Calhoun being treated for skin cancer, wants to continue coaching

STORRS, Conn. -- Connecticut basketball coach Jim Calhoun is being treated for a second bout of skin cancer but expects to be on the bench this fall for his 22nd season with the Huskies.

"I want to coach basketball at UConn," the 66-year-old Hall of Famer said Friday. "At this moment I love what I do and feel very, very comfortable in doing that."

His physician, Dr. Jeffrey Spiro, attended the news conference with Calhoun and said he believes the coach is now cancer-free.

Calhoun is to undergo six weeks of radiation treatments next month at the UConn Health Center to minimize any chance of the cancer returning. His doctors told him there will be short-term side effects from the radiation, but they expect Calhoun to return to his normal lifestyle, including coaching.

"I have one more step to go," Calhoun said. "I feel much, much better, thank God."

ESPN.com's Andy Katz reported that according to a number of people close to Calhoun, the UConn head coach wanted to be up-front about his condition.

He said he scheduled the treatments to begin after his June 8 "Challenge Ride Against Cancer," a fundraising bicycle ride he started last year after overcoming prostate cancer in 2003. He plans to ride at least 25 miles.
He will be receiving treatment beginning on June 24, and will not be able to go on the road to recruit during that time.

UConn's staff anticipated there would be negative fallout from the reports about Calhoun having cancer, and wanted to get out the word that he was deemed cancer-free by doctors.

Calhoun, who missed all or part of several games last season due to illness, said he knew something was wrong because he was more fatigued late in the season than usual. He felt a lump in the the upper right side of his neck near the jawline that doctors initially thought was a swollen lymph node or cyst. A needle biopsy revealed it was squamous cell cancer. He had surgery May 6 to remove the lump, several surrounding lymph nodes and part of his salivary gland. Subsequent tests revealed all of the cancer had been removed.

Two of his star pupils, Ray Allen of Boston and Richard Hamilton of Detroit, got the news while waiting to face against each other in Game 6 of the NBA Eastern Conference finals.

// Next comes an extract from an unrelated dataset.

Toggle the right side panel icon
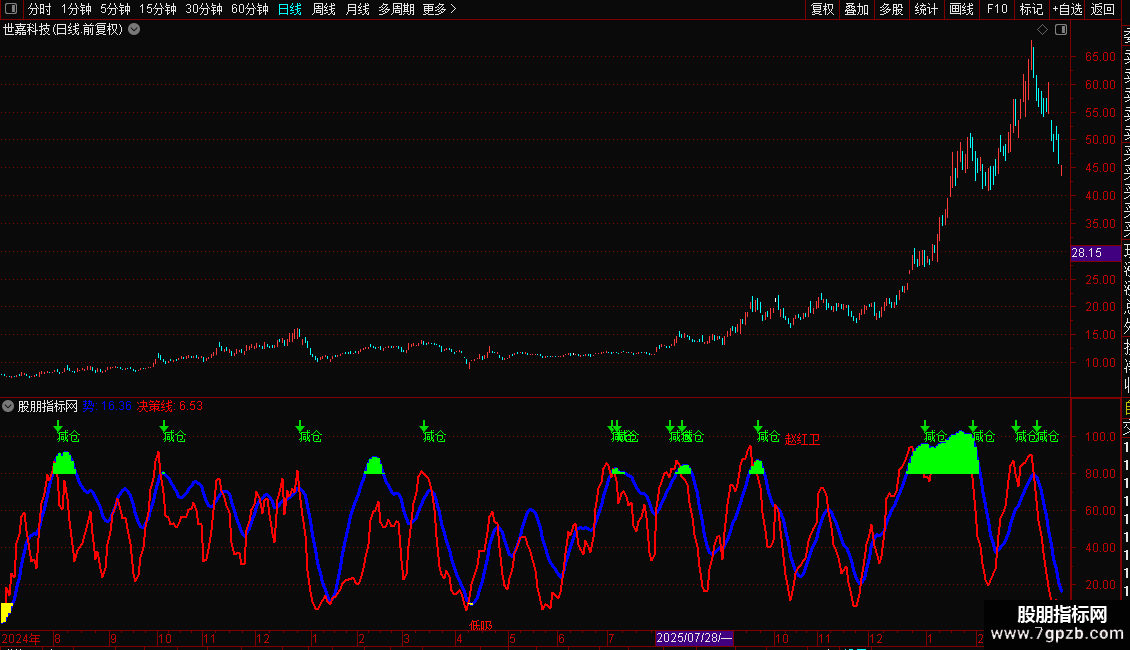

"I'd imagine this is one more instance to allow him to reflect back on his life and the things he's done and if going through another season is going to make it better or worse or if he wants to start enjoying his grandkids and playing golf," Allen said. "I would imagine he would have to start thinking about it."

Calhoun was first treated for squamous cell cancer last year when doctors found it on his cheek. Doctors told him the recurrence this spring is related to his prior skin cancer but not related to the prostate cancer he was treated for in 2003.

"Squamous cell cancer of the skin is not generally a very aggressive disease," Spiro said.

According to the Skin Cancer Foundation, squamous cell carcinoma is the second-most common form of skin cancer, with more than 250,000 new cases a year in the United States.

The diagnosis came just weeks after Calhoun was honored as the Coaches vs. Cancer "champion" of the year for his dedication to the American Cancer Society.

At UConn, Calhoun has turned a regional program into a perennial national power that includes two NCAA titles (1999, 2004). Twenty-one former Huskies under Calhoun were drafted by the NBA, with 14 of those first-rounders. In 2006, UConn became the first school to have five players taken in the first two rounds of the draft.

Calhoun was inducted into the Naismith Memorial Basketball Hall of Fame in 2005 and has 750 wins during his 35-year coaching career. He was 248-137 during 14 years at Northeastern and is 502-191 at UConn.

Despite his latest health setback, Calhoun, a grandfather of six, said he never considered retiring.

"All I thought was how do we defeat this," Calhoun said. "I love my family, I love my life, I love my kids. I love what I do."

Information from ESPN.com reporter Andy Katz and The Associated Press was used in this report.